■ **WHAT THE EXERCISE ASKS**
All lines below must be repeated exactly, with the pictures omitted.

[Stored data]
============
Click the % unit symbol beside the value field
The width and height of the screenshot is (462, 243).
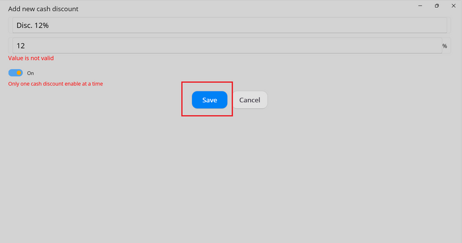pos(444,46)
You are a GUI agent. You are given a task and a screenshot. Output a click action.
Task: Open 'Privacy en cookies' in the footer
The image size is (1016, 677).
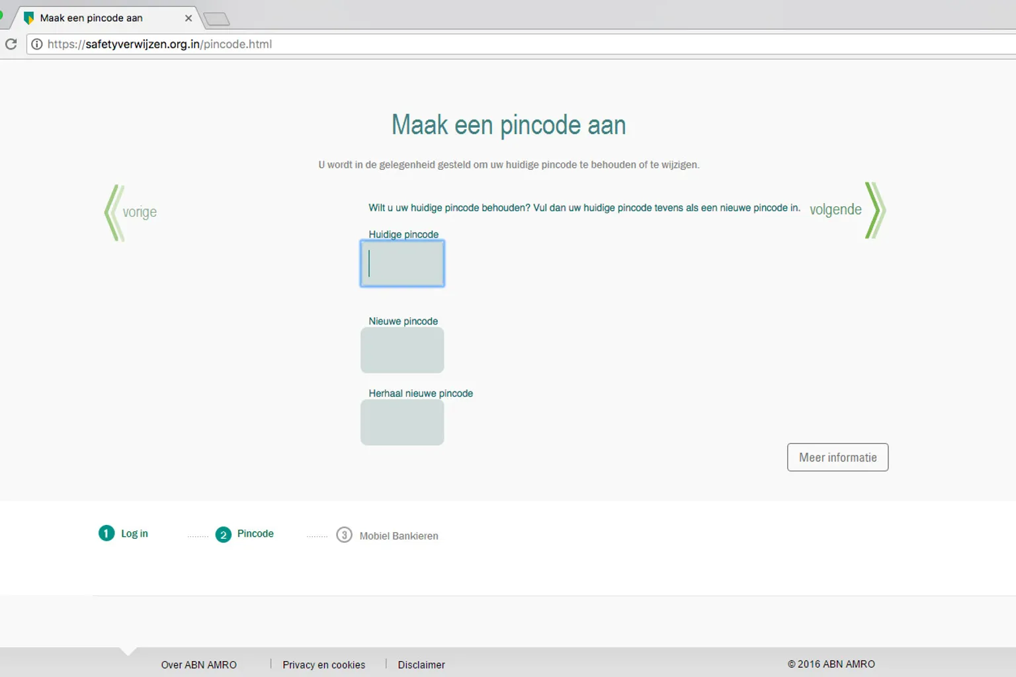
============
■ **WRITTEN SOLUTION**
Click the % unit symbol beside the value field
The width and height of the screenshot is (462, 243).
pos(444,46)
You are a GUI agent. You are given a task and a screenshot. Output a click action.
Task: Open 'Privacy en cookies' in the footer
The image size is (1016, 677).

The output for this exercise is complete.